Charles Laughton as the Tudor king
2 April 2005 | by (United Kingdom) – See all my reviews

Alexander Korda's film about Henry VIII was a worthy Oscar winner - the first time a British film was so recognised. Seen now it is a dated piece of work but Charles Laughton has the heart and soul of the king down to perfection - grumbling, belching, ripping meat of the bones with his bare hands, leering at the women of his court, and - when the situation allows it - giving the part a fair amount of pathos.

Oddly, the film begins with the execution of Anne Boleyn (Merle Oberon). We don't see the first wife, Katherine of Aragon, at all.
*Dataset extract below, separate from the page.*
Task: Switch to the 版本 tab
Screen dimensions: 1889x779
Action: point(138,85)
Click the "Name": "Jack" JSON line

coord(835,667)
Wendy Barrie is Jane Seymour, the one true love of Henry's life - for her he changed his initialled monogram from an entwined H and A (for Anne) to H and J. Catherine Howard is played by Binnie Barnes - she's a bit too flighty for my liking and not an accurate reading of Catherine as history renders her. Robert Donat has a thankless part as Culpeper, who Catherine sets her sights on. And as Catherine Parr, the last Queen to Henry and the one to outlast him, Everley Gregg is amusing and touching.

The scene-stealer as usual though is the real-life Mrs Laughton, Elsa Lanchester, playing the plain, card-dealing, Anne of Cleves. She puts this part across with little effort, wheedling money from her new husband in lieu of the expected fruits of their wedding night. These scenes are a great source of comedy as the two pros play off each other.

'The Private Life of Henry VIII' is a good play, and just when you think you know how the part is going to go, it surprises you as all good acting should. Laughton would do other good work for Korda (including Rembrandt a few years later) but this is one of his best remembered roles for British cinema.